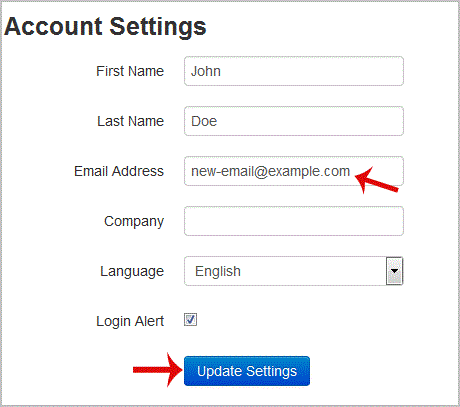Click the First Name input field
This screenshot has width=460, height=407.
tap(294, 71)
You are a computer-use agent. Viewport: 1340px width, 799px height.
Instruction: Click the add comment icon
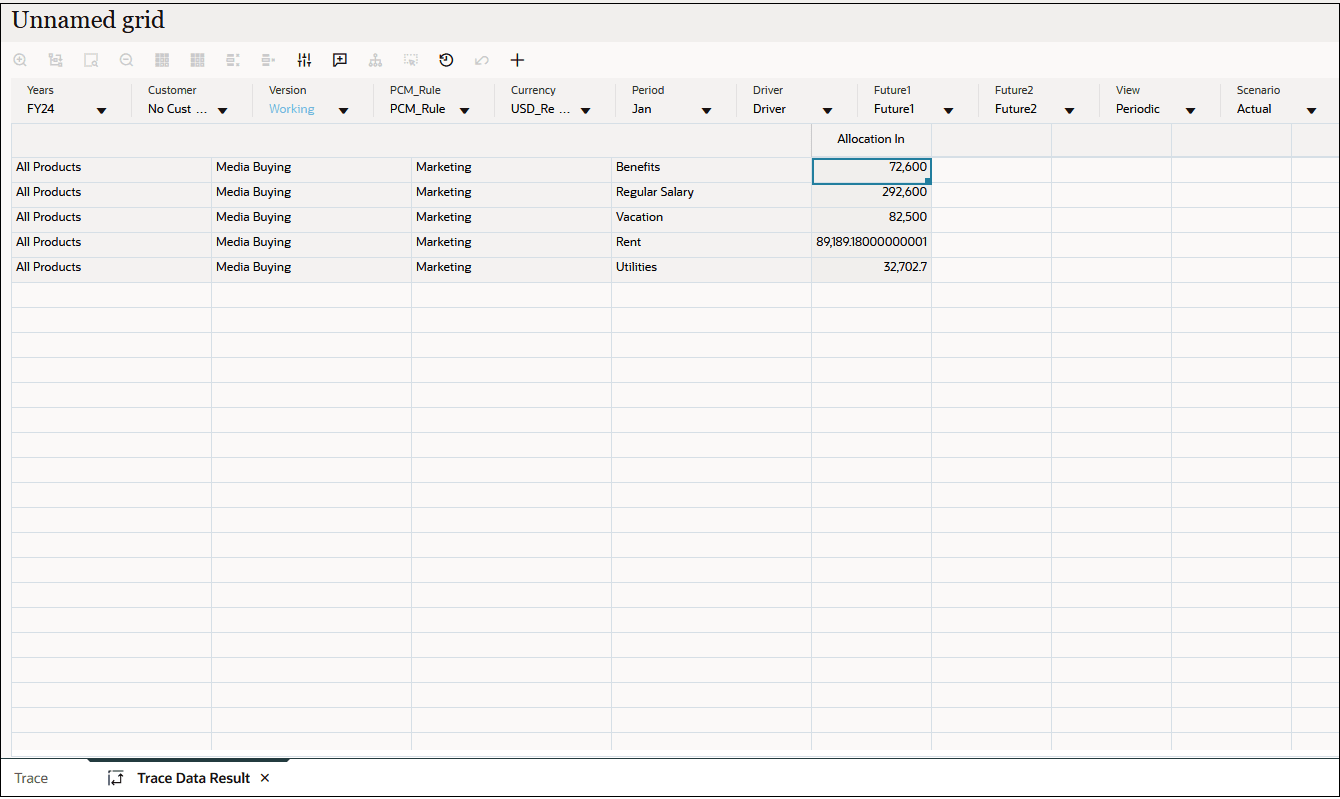339,60
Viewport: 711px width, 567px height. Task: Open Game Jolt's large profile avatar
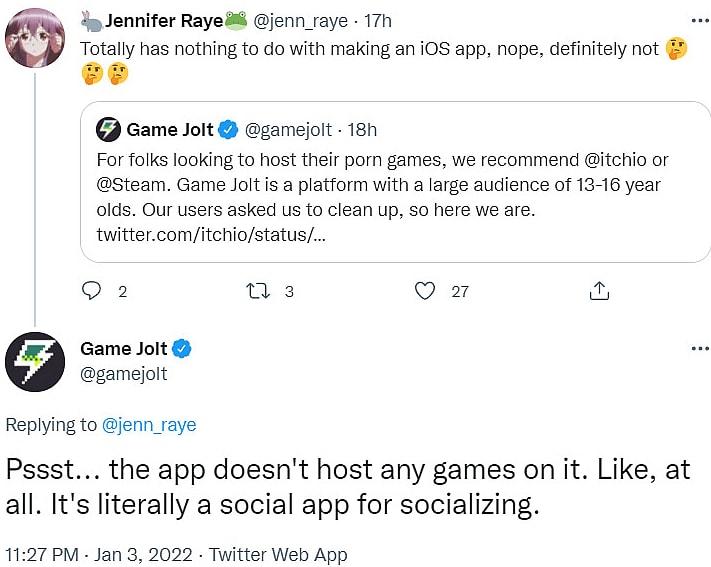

> [Problem] Keep the pictures out of your copy. Copy only the lines from the line that holds "You are a computer-use" through the last line of the listing above, both included.

> [Result]
You are a computer-use agent. Viewport: 1340px width, 799px height.
Instruction: Click the add comment icon
339,60
Viewport: 711px width, 567px height. Task: Open Game Jolt's large profile avatar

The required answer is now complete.